[Start of section]
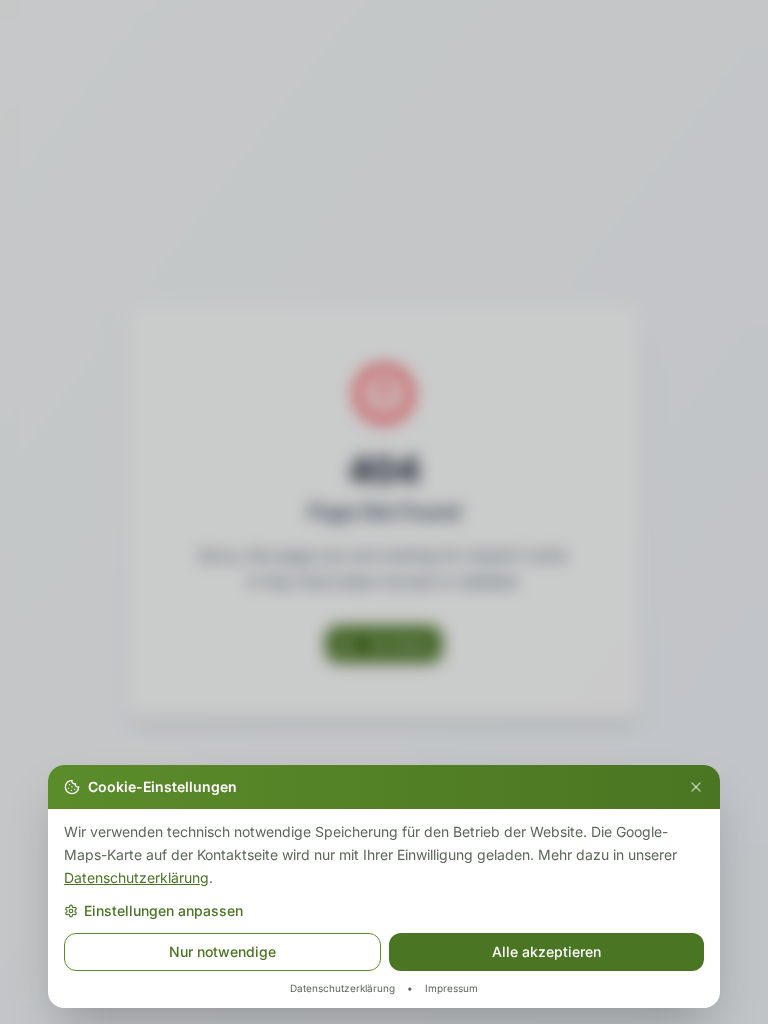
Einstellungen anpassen (163, 910)
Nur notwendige (222, 951)
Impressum (451, 988)
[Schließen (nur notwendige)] (696, 787)
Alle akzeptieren (546, 951)
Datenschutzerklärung (136, 876)
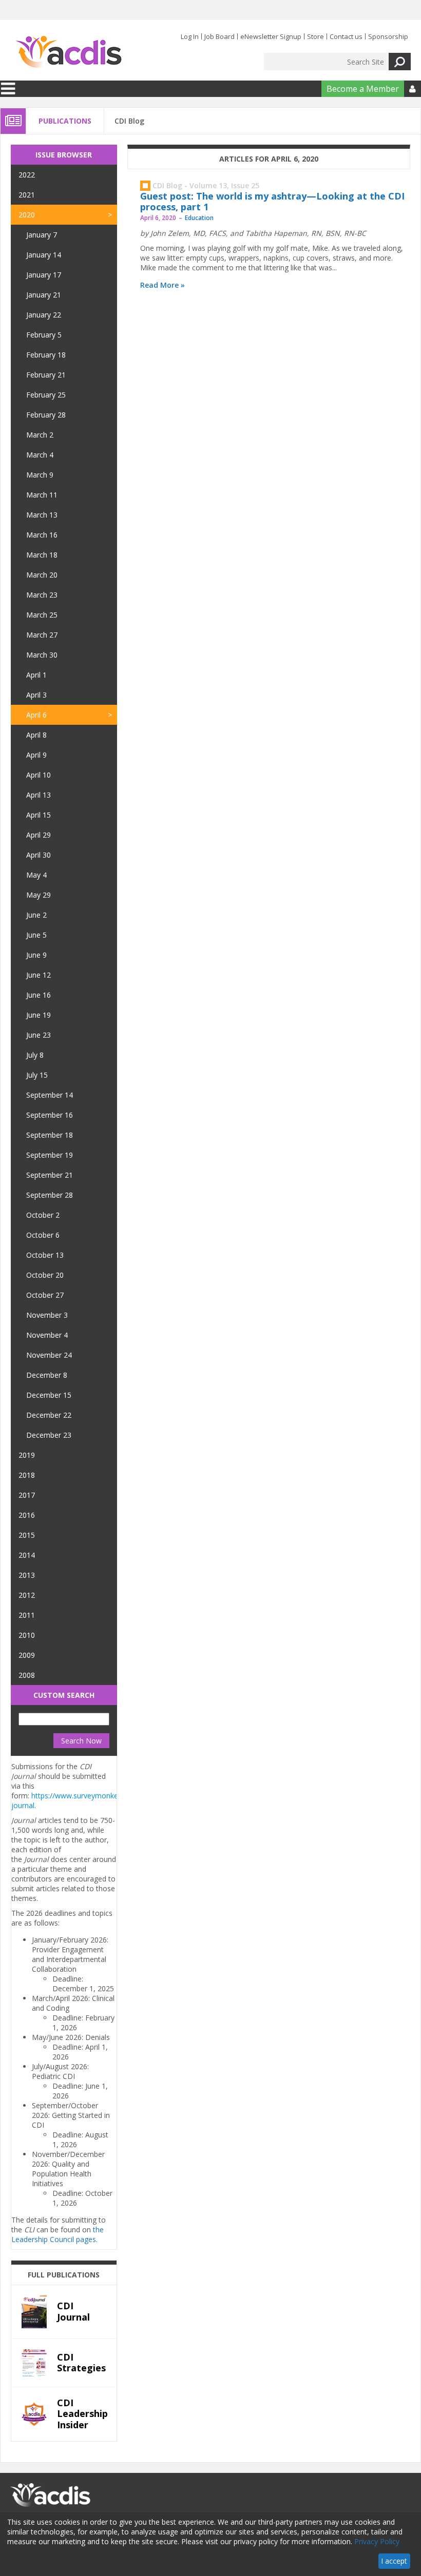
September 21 (49, 1175)
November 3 (47, 1315)
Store (315, 36)
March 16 (42, 535)
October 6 (43, 1235)
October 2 (43, 1215)
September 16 (49, 1115)
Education (199, 217)
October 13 (45, 1255)
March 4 (39, 455)
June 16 (38, 995)
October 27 (45, 1295)
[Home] (68, 52)
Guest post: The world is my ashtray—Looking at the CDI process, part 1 (272, 201)
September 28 (49, 1195)
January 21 (43, 295)
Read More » (162, 285)
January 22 (43, 315)
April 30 (38, 855)
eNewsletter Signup (270, 36)
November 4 (47, 1335)
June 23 (38, 1035)
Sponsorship (388, 36)
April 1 (36, 675)
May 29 (38, 895)
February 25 (46, 395)
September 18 (49, 1135)
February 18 (46, 355)
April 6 (36, 715)
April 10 (38, 775)
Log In (190, 36)
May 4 (36, 875)
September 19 (49, 1155)
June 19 (38, 1015)
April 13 (38, 795)
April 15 (38, 815)
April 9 (36, 755)
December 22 (48, 1415)
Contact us (346, 36)
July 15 (37, 1075)
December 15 (48, 1395)
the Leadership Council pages (57, 2234)
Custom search (63, 1695)
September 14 (49, 1095)
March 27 (42, 635)
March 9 (39, 475)
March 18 (42, 555)
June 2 (36, 915)
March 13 (42, 515)
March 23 (42, 595)
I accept (394, 2561)
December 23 (48, 1435)
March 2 (39, 435)
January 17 (43, 275)
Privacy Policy (376, 2541)
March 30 (42, 655)
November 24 (49, 1355)
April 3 (36, 695)
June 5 (36, 935)
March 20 (42, 575)
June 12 (38, 975)
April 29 (38, 835)
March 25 (42, 615)
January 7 (41, 235)
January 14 (43, 255)
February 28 (46, 415)
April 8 (36, 735)
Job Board (219, 36)
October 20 (45, 1275)
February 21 (46, 375)
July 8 (35, 1055)
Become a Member (363, 88)
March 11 (42, 495)
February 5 (44, 335)
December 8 (46, 1375)
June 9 (36, 955)
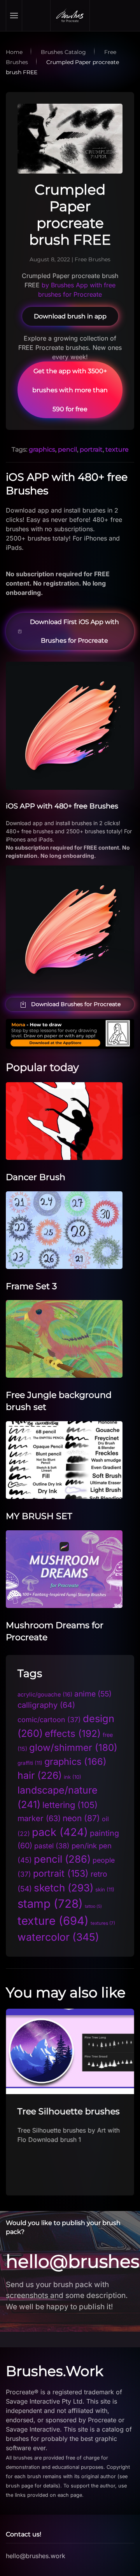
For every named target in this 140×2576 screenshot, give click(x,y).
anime (93, 1693)
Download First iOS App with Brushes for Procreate (74, 631)
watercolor (58, 1937)
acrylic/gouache (45, 1694)
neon (81, 1818)
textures (103, 1923)
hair (40, 1775)
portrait (91, 449)
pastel (52, 1846)
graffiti (30, 1763)
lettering (70, 1805)
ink (72, 1777)
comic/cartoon (49, 1720)
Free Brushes (92, 259)
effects (73, 1733)
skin (104, 1889)
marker (39, 1818)
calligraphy (46, 1705)
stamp (50, 1903)
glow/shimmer (73, 1747)
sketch (63, 1888)
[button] (14, 15)
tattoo (93, 1906)
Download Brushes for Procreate (76, 1004)
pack (60, 1832)
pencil (67, 449)
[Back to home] (70, 15)
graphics (42, 449)
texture (117, 449)
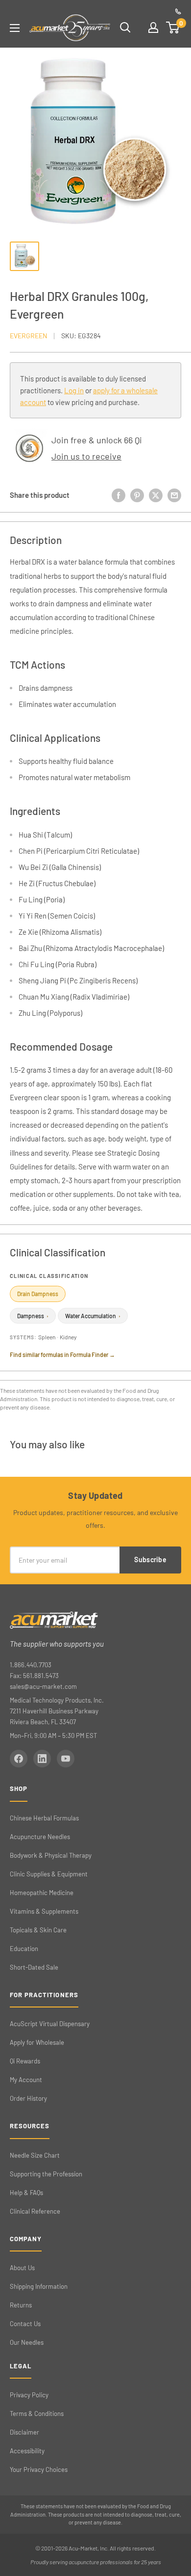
[End of section]
— What to produce —
Above is a listing; print exactly its lines from the one with "neon (81, 1818)" through the one with "pencil (67, 449)", and no other lines.

— Written response —
neon (81, 1818)
textures (103, 1923)
hair (40, 1775)
portrait (91, 449)
pastel (52, 1846)
graffiti (30, 1763)
lettering (70, 1805)
ink (72, 1777)
comic/cartoon (49, 1720)
Free Brushes (92, 259)
effects (73, 1733)
skin (104, 1889)
marker (39, 1818)
calligraphy (46, 1705)
stamp (50, 1903)
glow/shimmer (73, 1747)
sketch (63, 1888)
[button] (14, 15)
tattoo (93, 1906)
Download Brushes for Procreate (76, 1004)
pack (60, 1832)
pencil (67, 449)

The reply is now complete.